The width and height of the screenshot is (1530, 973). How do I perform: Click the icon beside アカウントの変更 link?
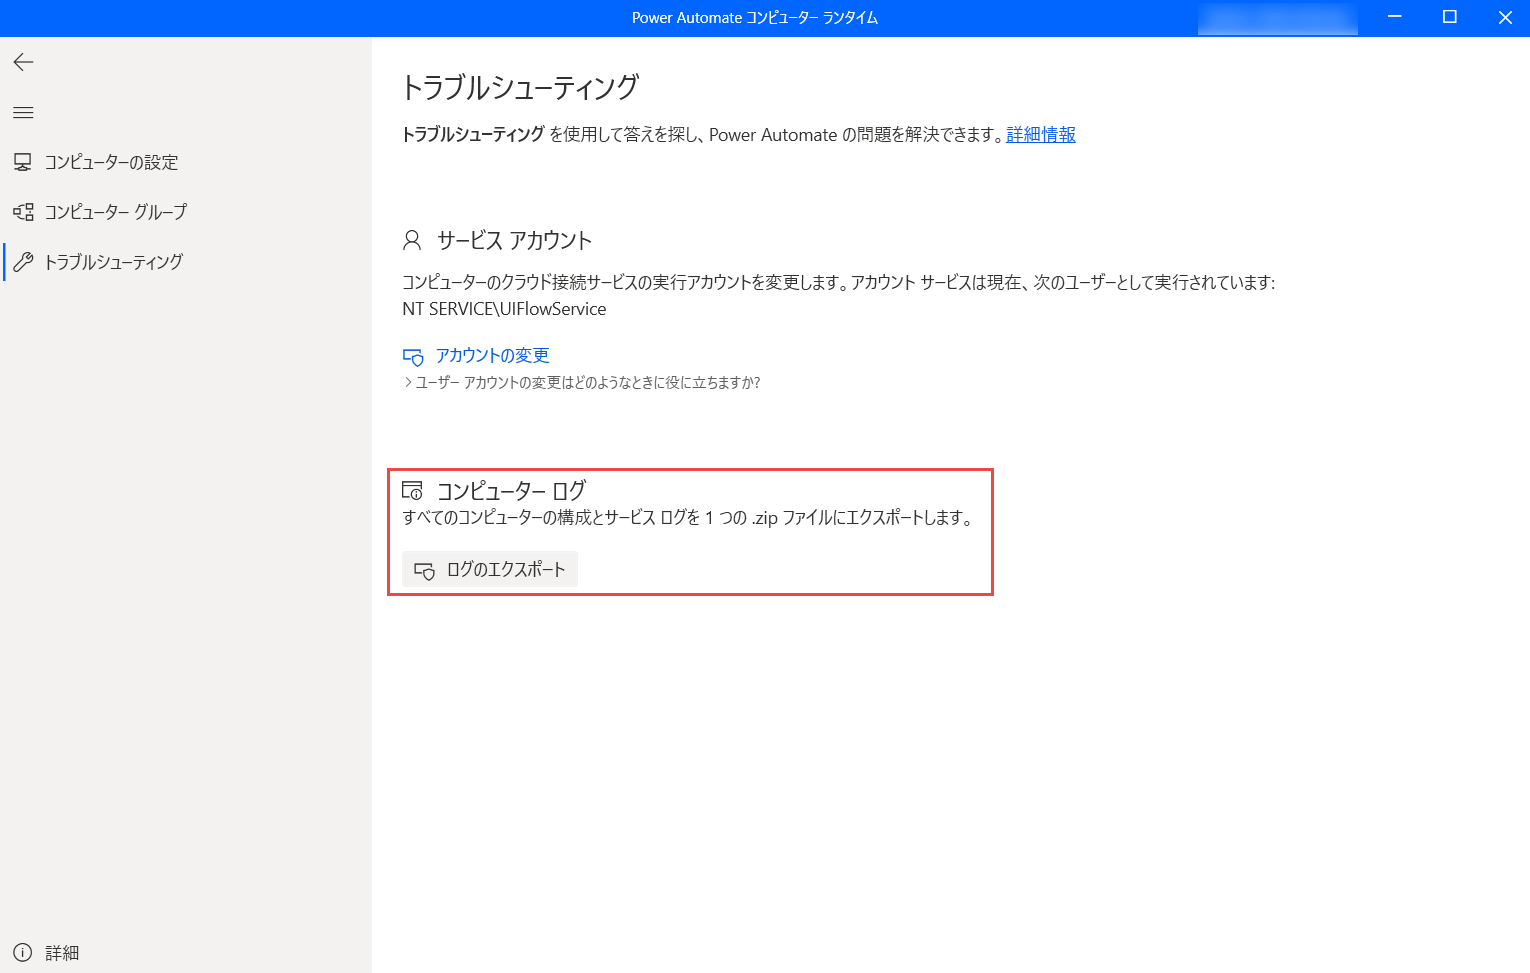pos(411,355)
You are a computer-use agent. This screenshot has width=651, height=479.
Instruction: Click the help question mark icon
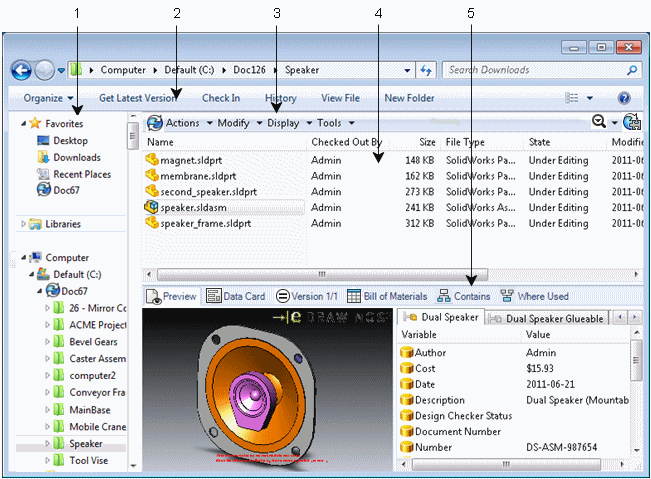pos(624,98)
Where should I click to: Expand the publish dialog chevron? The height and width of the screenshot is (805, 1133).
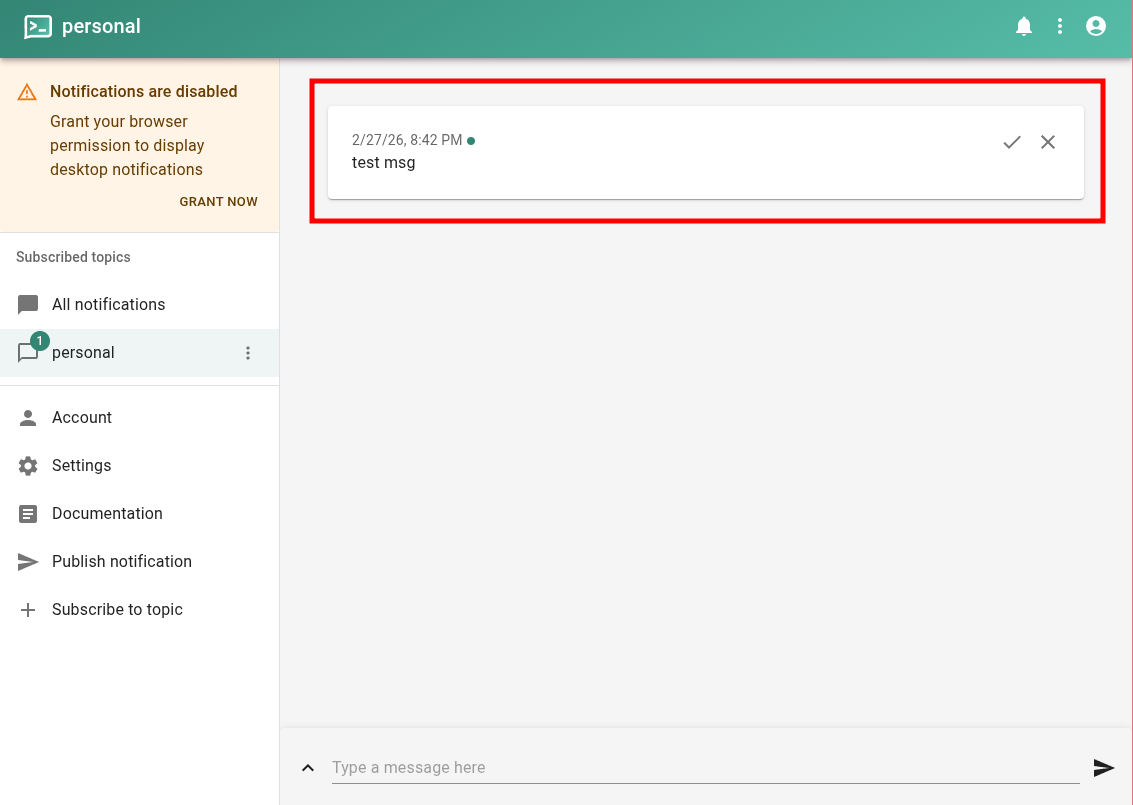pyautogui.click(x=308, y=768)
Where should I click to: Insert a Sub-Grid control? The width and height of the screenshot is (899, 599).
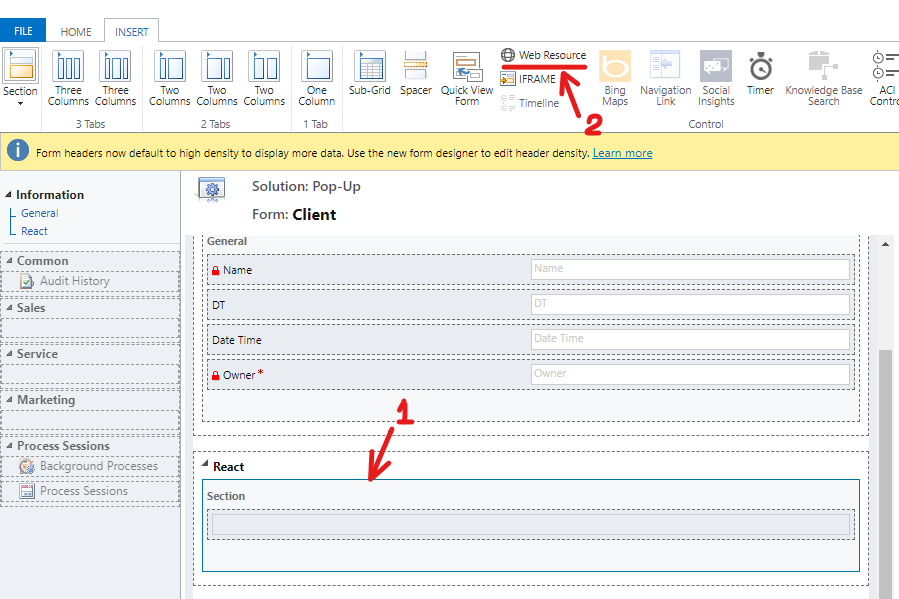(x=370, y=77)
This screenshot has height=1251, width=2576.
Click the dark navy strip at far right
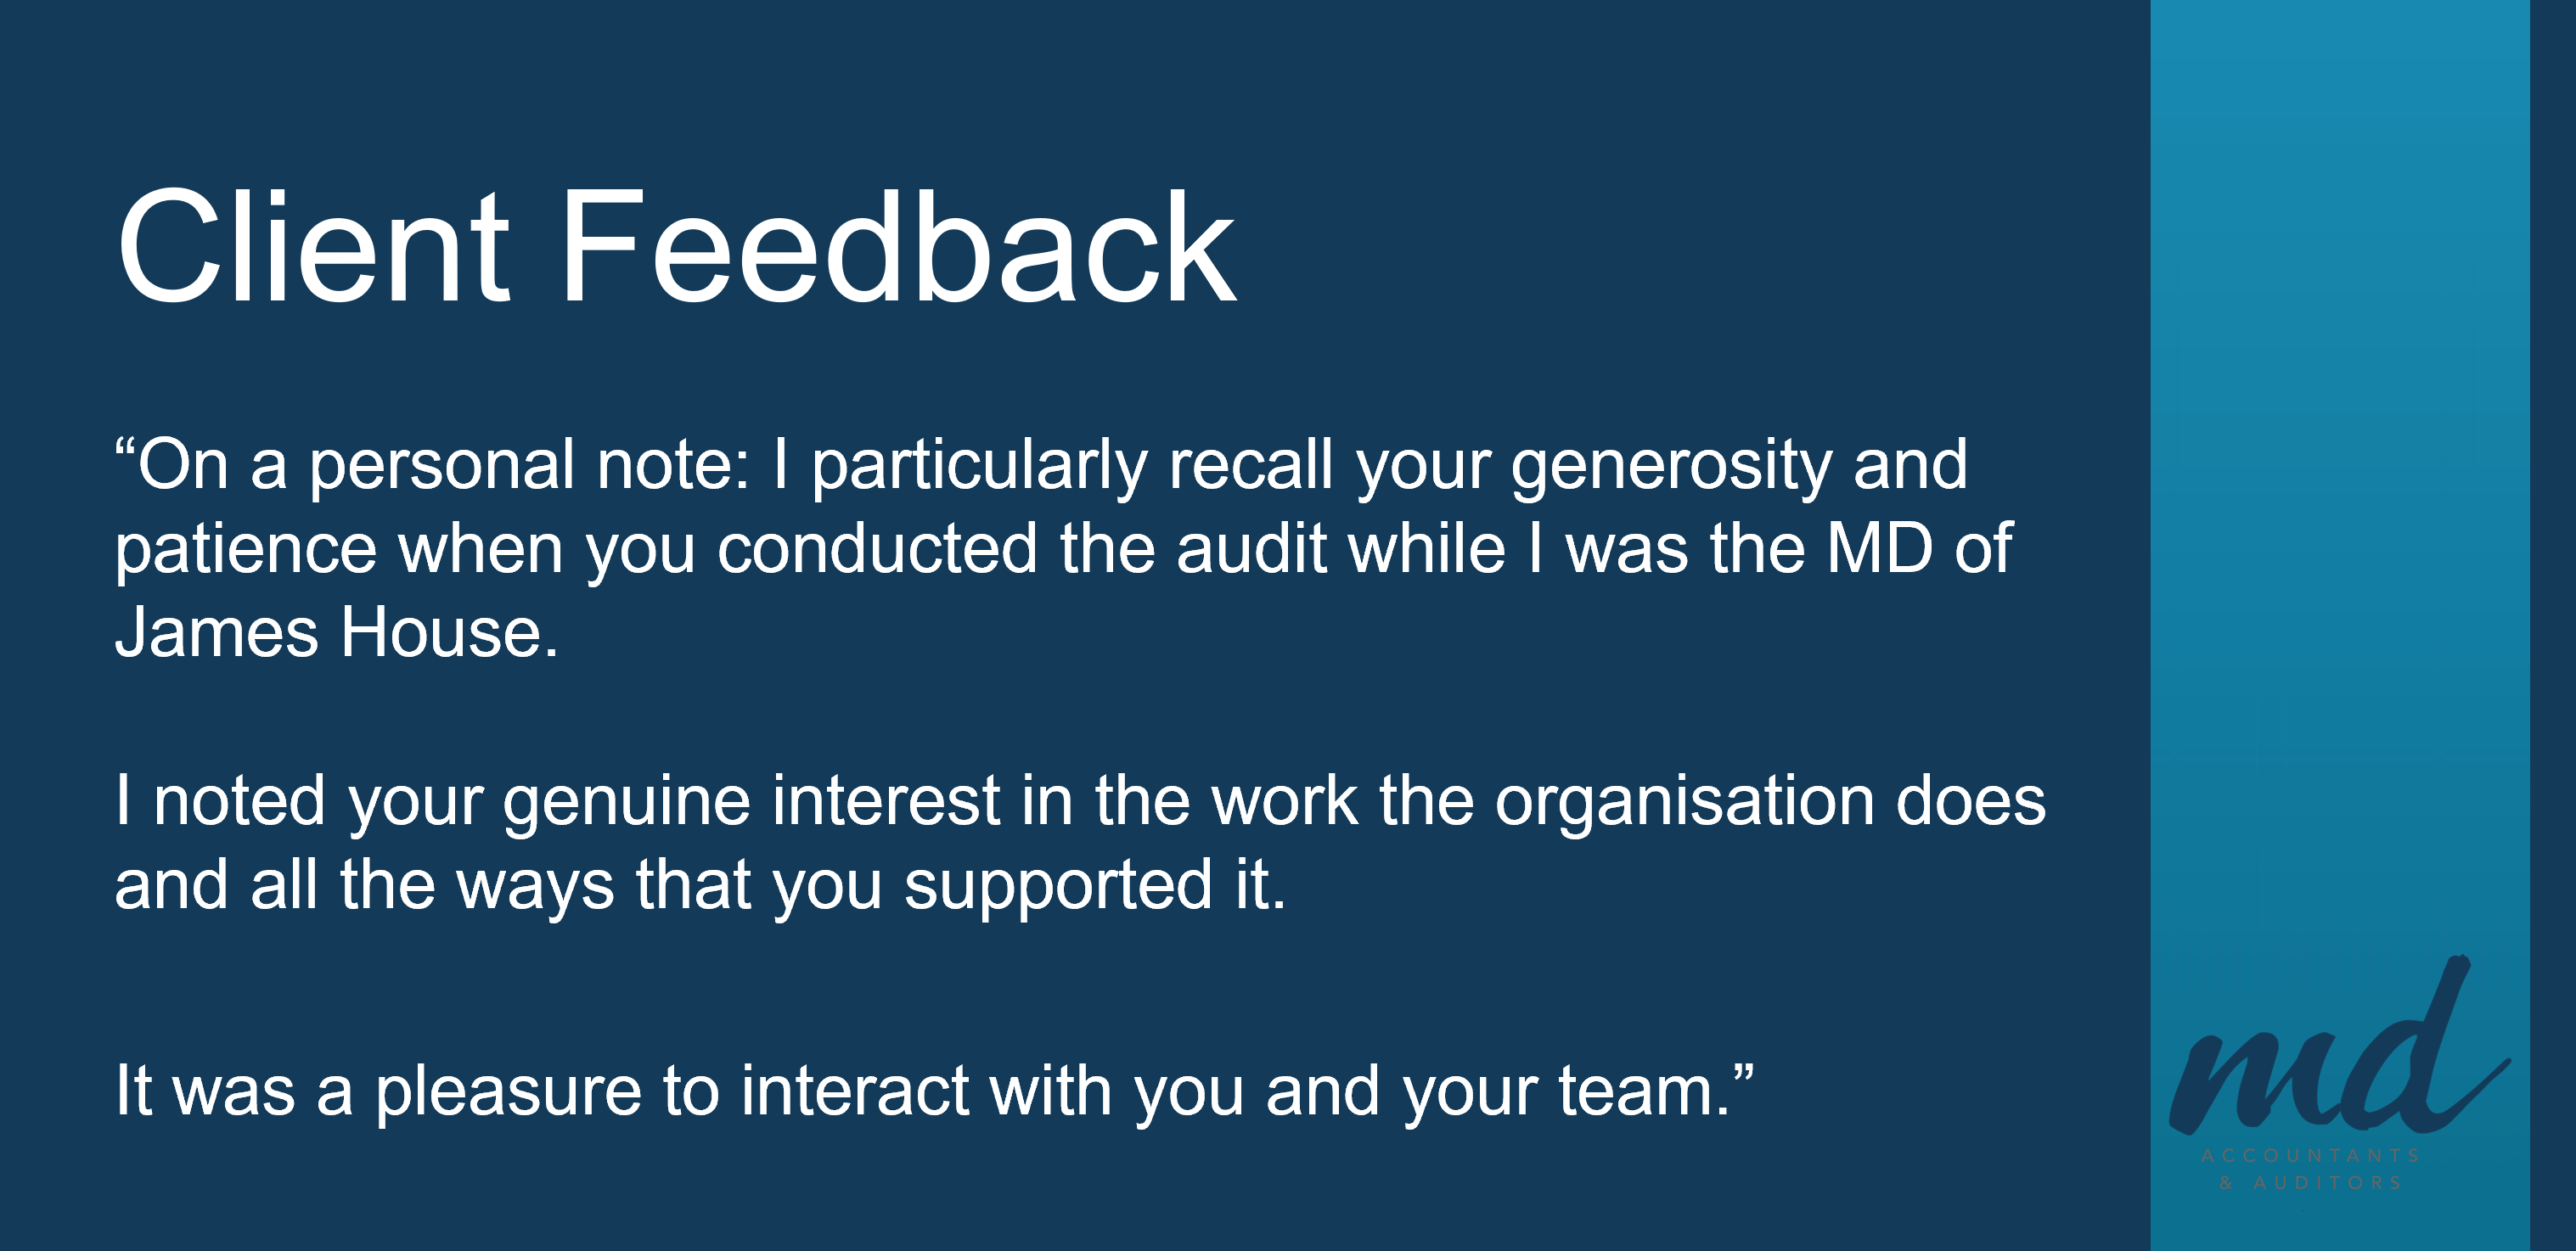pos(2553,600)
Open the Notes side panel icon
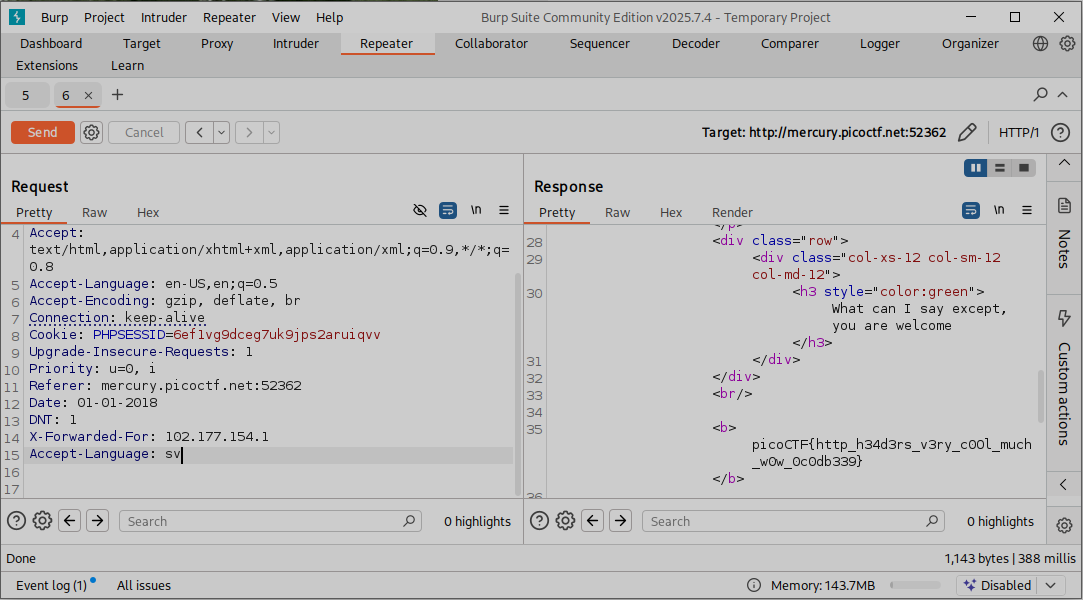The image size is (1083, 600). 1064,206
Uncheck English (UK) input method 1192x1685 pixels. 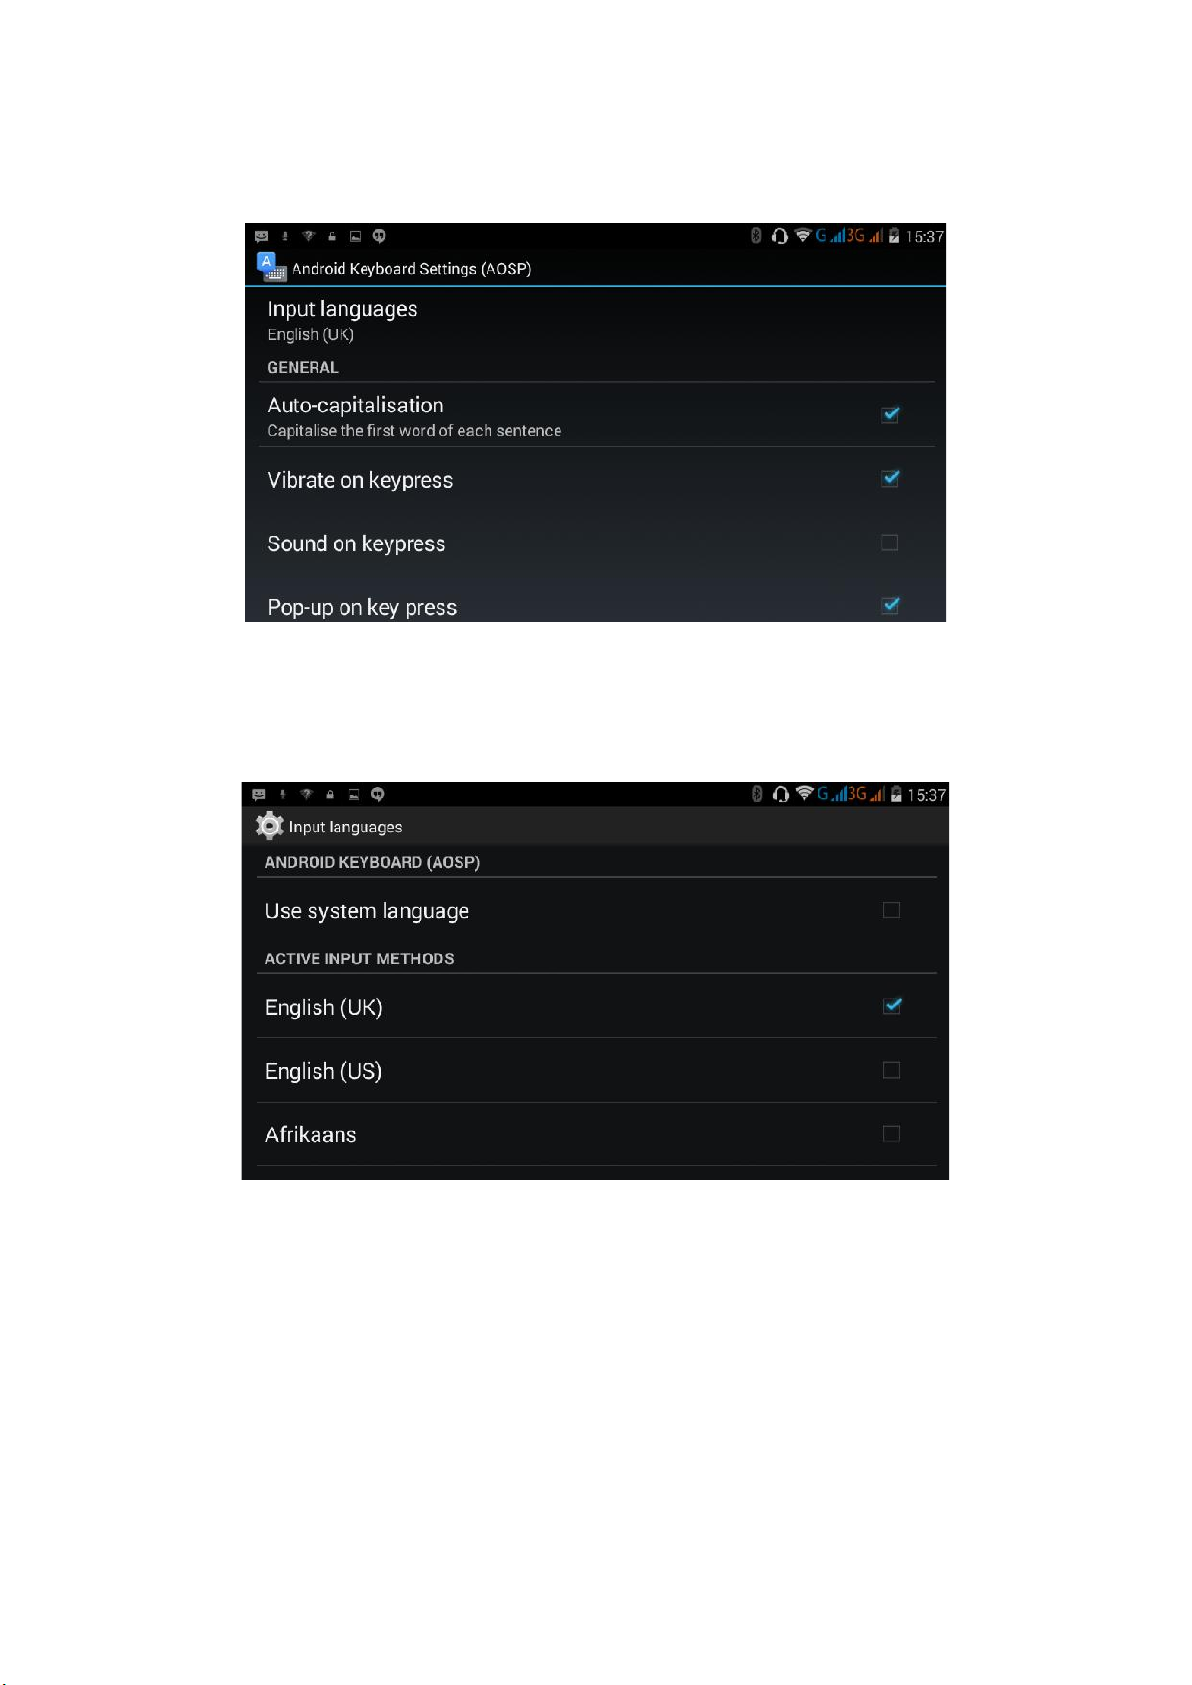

□ □ □

WHAT YOU HAVE TO DO → A single number is the whole answer: the number of lines in the entries that include "This".

TASK RESULT → 2